Disposition 3 du paragraphe 65 (6) : questions dans lesquelles l’institution a un intérêt

[45] Pour que la disposition 3 du paragraphe 65 (6) s’applique, l’institution doit démontrer que:

  1. les documents ont été recueillis, préparés, maintenus ou utilisés par elle ou pour son compte;
  2. les documents ont été recueillis, préparés, maintenus ou utilisés à l’égard de réunions, de consultations, de discussions ou de communications; et
  3. les réunions, consultations, discussions ou communications avaient trait aux relations de travail ou à des questions en matière d’emploi, dans lesquelles l’institution a un intérêt.

[46] Il a été établi que l’expression « en ce qui a trait aux relations de travail ou aux questions en matière d’emploi » s’applique dans les contextes suivants:

  • un concours d’emploi [16] ;
  • le congédiement d’un employé [17] ;
  • un grief en vertu d’une convention collective [18] ;
  • un programme de départ volontaire [19] ;
  • un examen du volume de travail et des relations de travai [20] .

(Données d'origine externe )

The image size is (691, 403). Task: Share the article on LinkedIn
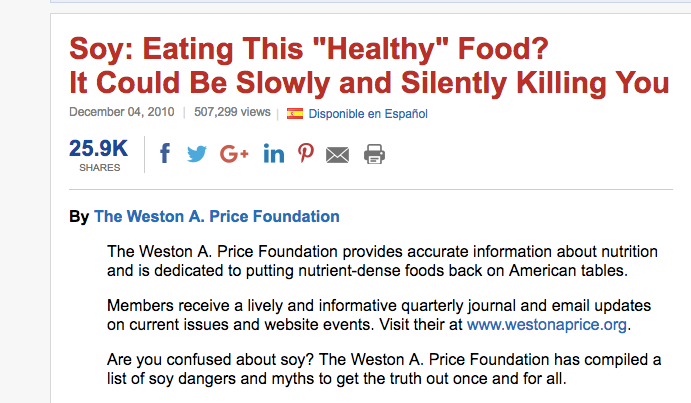(x=273, y=154)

[47] On a jugé que l’expression « en ce qui a trait aux relations de travail ou aux questions en matière d’emploi » ne s’appliquait pas dans les contextes suivants :

  • une étude organisationnelle ou opérationnelle [21] ;
  • un litige dans lequel l’institution peut être reconnue responsable des actions de ses employés [22] .

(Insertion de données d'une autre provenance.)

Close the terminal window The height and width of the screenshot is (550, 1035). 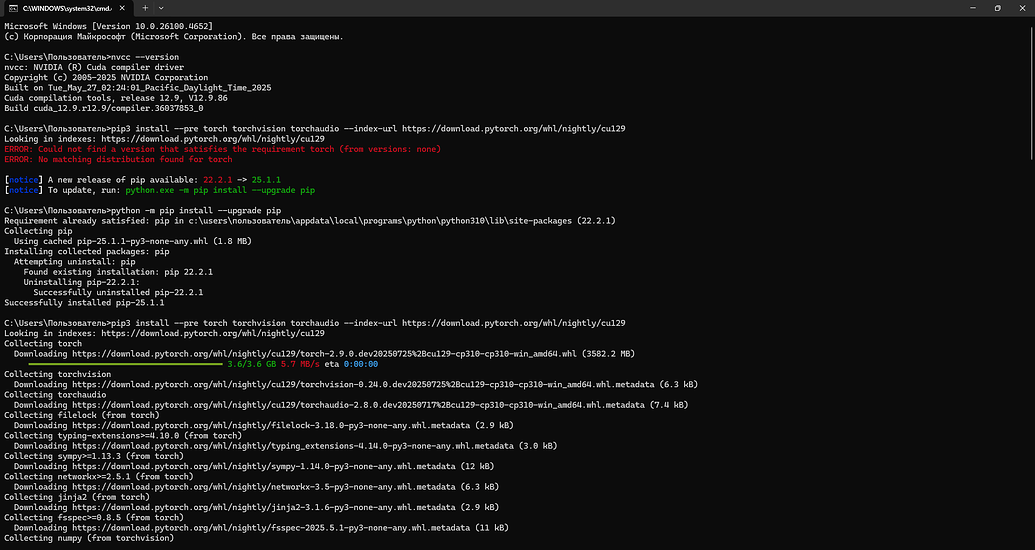coord(1022,7)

[48] L’« intérêt » que l’institution a dans ces questions doit être plus qu’une simple curiosité ou préoccupation. Ces questions font intervenir les employés de l’institution [23] .

[49] Les documents recueillis, préparés, maintenus ou utilisés par l’institution sont exclus uniquement si les réunions, consultations, discussions ou communications concernent les relations de travail ou des « questions en matière d’emploi » dans lesquelles l’institution a un intérêt. Les questions en matière d’emploi sont distinctes des questions touchant les actes des employés [24] .

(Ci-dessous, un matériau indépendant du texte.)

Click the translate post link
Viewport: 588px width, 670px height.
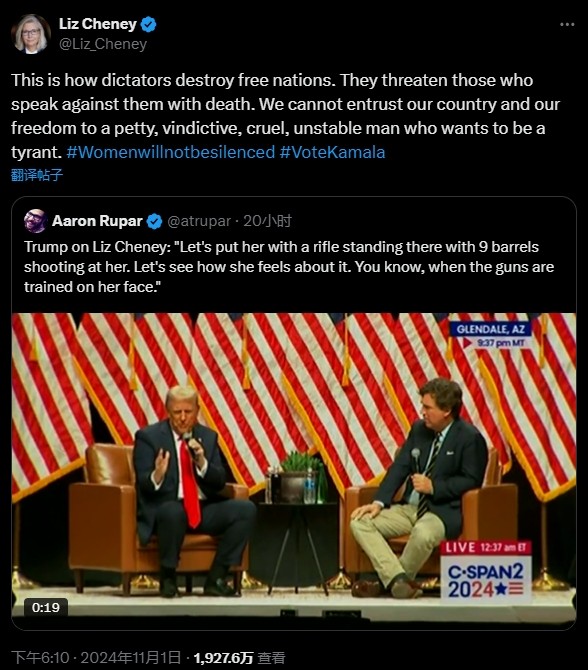(x=37, y=175)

[50] Si les documents tombent sous le coup d’une des exceptions prévues au paragraphe 65 (7) , la Loi  s’applique à ces documents. Le paragraphe 65 (7) est libellé comme suit :

La présente loi s’applique aux documents suivants :

1. Un accord conclu entre une institution et un syndicat.

2. Un accord conclu entre une institution et un ou plusieurs employés qui met fin à une instance devant un tribunal judiciaire ou administratif ou une autre entité en ce qui a trait aux relations de travail ou à des questions en matière d’emploi.

3. Un accord conclu entre une institution et un ou plusieurs employés à la suite de négociations entre l’institution et l’employé ou les employés au sujet de questions en matière d’emploi.

4. Un compte de dépenses soumis par un employé d’une institution à cette dernière aux fins de remboursement des dépenses qu’il a engagées dans le cadre de son emploi.

Observations de l’université

[51] L’université a fait valoir que les documents suivants sont visés par la disposition 3 du paragraphe 65 (6), et sont donc soustraits à l’application de la Loi : documents 147 à 165, 167 à 176, 181 à 184, 186, 187, 189, 190, 204 à 235, 238 à 253, 255 à 260, 267, 269, 270, 272 à 280, 282 à 287, 291 à 309, 316 à 342, 345 à 352, 354 à 356, 361, 365 à 369, 371 à 380, 382 à 394, 398 à 407 et 410 à 415.

[52] L’université a affirmé qu’au moment où les documents en question ont été créés, l’appelant était un surveillant d’examen. Elle explique :

… Les relations entre l’Université d’Ottawa et le personnel syndiqué avec tâches d’assistanat d’enseignement, d’assistanat de recherche, de tutorat, de démonstration, de correction, de surveillance d’examens ou de monitorat de laboratoire sont régies par la convention collective (la « convention collective ») conclue entre l’Université d’Ottawa et le Syndicat canadien de la fonction publique (SCFP) - Locale 2626. En conséquence, toutes les questions de relations de travail entre l’Université d’Ottawa et les membres du SCFP sont traitées conformément à la convention collective.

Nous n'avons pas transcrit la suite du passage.